The recent growth of the Tea Party movement has perhaps gone unnoticed by students immersed in a liberal arts college environment.
Yet the sheer number of people joining the recently–developed group is reason enough to take a step back and recognize the significance of a new party on the political scene.
According to CNN.com, the Tea Party movement’s approval rating is up to 37 percent, while the Democrats hold a 41 percent approval rating and the Republicans enjoy a 42 percent favorable rating.
In other words, over a third of Americans are sick and tired of both Democrats and Republicans, and they need somewhere to go.
That’s where the Tea Party movement comes in.
A shift toward an anti-tax, anti-big government mentality is on the rise. The majority of the party members are white males, most are conservative and most are well-to-do…no big surprise there.
The first Tea Party convention was held in Nashville in February; about 600 supporters attended. The main speaker, former Alaska governor Sarah Palin, was criticized for receiving $100,000 for addressing the convention.
Neither Democrats nor Republicans are fully satisfying the general populace, which means that citizens are looking for another option.
There’s certainly nothing wrong with a shift in American politics and party dynamics; however, the Tea Party movement appears to be comprised mainly of angry, frustrated individuals who don’t really have any substantial plan of action in mind beyond attending rallies and protests.
This lack of substance causes many non-supporters of the movement to ask why it appeals to so many.
The Tea Party is essentially filling a void that has appeared due to the lack of support for the two major political parties already in place.

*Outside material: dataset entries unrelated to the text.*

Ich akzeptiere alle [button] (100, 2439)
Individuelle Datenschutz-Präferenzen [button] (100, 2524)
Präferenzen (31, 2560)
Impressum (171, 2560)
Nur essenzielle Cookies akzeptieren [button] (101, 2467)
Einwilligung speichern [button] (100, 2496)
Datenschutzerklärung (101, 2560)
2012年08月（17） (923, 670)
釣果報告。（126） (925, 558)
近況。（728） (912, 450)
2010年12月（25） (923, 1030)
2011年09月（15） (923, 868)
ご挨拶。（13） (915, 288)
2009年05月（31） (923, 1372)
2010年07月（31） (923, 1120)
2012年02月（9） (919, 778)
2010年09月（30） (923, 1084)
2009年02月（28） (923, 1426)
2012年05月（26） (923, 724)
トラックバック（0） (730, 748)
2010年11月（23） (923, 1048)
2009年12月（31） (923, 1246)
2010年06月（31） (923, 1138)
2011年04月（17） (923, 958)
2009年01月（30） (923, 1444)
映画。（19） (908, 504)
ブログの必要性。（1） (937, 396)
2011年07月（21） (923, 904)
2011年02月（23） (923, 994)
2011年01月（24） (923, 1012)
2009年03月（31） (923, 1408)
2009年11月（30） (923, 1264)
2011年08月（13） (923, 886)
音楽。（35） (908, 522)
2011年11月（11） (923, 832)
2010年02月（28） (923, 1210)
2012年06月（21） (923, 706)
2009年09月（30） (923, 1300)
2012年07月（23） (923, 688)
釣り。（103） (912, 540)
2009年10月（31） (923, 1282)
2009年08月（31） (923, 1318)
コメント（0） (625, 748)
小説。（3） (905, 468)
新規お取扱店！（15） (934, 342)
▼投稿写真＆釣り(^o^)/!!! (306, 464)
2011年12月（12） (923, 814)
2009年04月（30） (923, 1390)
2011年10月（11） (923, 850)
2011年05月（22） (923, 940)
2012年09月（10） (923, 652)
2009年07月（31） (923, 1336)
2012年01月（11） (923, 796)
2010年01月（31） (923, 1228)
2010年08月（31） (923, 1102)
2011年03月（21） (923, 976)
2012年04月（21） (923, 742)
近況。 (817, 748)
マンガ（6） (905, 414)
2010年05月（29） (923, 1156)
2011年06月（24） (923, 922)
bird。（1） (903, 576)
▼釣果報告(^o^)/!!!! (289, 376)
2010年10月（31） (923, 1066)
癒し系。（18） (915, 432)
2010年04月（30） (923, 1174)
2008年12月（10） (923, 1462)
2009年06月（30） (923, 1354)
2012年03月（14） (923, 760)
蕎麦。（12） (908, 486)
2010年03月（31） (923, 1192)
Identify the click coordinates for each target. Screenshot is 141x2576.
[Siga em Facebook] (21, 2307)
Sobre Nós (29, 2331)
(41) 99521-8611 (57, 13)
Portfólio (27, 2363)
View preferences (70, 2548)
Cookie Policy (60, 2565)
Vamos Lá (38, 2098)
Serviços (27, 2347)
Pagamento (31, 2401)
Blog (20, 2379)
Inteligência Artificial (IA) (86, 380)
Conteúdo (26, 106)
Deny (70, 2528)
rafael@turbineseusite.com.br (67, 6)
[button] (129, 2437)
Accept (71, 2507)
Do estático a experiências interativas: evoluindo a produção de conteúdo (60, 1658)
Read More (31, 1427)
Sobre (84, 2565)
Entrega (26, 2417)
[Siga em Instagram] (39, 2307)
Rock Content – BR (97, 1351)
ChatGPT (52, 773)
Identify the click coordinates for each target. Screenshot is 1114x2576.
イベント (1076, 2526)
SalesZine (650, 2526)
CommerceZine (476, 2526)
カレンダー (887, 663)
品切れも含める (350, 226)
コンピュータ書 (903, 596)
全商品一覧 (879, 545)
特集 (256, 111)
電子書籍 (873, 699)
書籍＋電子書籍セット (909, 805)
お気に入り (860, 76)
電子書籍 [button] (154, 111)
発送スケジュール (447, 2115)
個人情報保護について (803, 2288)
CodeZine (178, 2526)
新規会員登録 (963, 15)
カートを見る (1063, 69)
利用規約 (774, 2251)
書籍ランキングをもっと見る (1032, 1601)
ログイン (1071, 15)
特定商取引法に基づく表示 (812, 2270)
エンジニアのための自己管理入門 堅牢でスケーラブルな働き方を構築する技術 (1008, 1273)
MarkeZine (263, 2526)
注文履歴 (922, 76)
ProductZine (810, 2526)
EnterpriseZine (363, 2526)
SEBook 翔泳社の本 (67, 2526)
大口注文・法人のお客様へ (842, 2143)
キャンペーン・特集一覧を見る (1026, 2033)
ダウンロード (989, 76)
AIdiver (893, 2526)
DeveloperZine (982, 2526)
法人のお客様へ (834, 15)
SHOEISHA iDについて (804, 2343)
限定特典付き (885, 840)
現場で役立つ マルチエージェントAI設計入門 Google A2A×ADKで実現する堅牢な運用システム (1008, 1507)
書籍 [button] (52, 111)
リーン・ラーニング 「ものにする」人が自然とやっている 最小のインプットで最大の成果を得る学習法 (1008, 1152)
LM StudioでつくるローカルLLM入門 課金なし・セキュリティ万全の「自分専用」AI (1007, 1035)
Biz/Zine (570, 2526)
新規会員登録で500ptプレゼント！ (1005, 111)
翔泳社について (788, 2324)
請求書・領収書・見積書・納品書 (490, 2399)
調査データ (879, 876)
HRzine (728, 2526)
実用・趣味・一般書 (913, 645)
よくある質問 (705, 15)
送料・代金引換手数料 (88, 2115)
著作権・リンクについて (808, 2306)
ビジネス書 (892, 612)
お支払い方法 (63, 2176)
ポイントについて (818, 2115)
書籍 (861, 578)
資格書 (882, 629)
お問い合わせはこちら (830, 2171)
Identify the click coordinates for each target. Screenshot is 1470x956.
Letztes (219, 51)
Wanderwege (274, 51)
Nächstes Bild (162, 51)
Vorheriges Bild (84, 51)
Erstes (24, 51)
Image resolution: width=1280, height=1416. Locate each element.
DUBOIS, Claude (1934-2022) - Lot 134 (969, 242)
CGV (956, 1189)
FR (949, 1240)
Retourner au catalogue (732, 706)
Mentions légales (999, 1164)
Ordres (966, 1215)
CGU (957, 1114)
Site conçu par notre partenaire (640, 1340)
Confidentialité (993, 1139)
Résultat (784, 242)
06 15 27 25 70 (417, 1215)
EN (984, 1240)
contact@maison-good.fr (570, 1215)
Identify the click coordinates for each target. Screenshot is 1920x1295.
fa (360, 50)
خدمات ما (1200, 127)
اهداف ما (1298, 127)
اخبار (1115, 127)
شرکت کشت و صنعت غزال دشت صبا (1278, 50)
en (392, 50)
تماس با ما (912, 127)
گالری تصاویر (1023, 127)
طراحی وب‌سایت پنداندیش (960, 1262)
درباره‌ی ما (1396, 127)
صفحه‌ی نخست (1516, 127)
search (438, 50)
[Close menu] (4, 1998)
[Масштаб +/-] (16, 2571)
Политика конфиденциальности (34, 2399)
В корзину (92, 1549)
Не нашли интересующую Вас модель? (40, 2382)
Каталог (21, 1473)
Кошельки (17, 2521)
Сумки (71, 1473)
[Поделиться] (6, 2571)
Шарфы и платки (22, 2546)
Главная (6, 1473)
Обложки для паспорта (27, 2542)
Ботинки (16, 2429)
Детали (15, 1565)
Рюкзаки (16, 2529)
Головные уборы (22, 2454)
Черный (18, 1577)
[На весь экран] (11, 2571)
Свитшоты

This is a sign of the times; many Americans are dissatisfied with the current track the political sphere seems to be following.
Now is an ideal time for a new movement to really take shape, whether it is liberal or conservative.
If the Tea Party gets its act together and develops a strong set of goals and a plan by which to achieve them, the movement may well become a bona fide competitor in America’s established party system.
If not, the Tea Party runs the risk of not only becoming obsolete but also turning into a joke.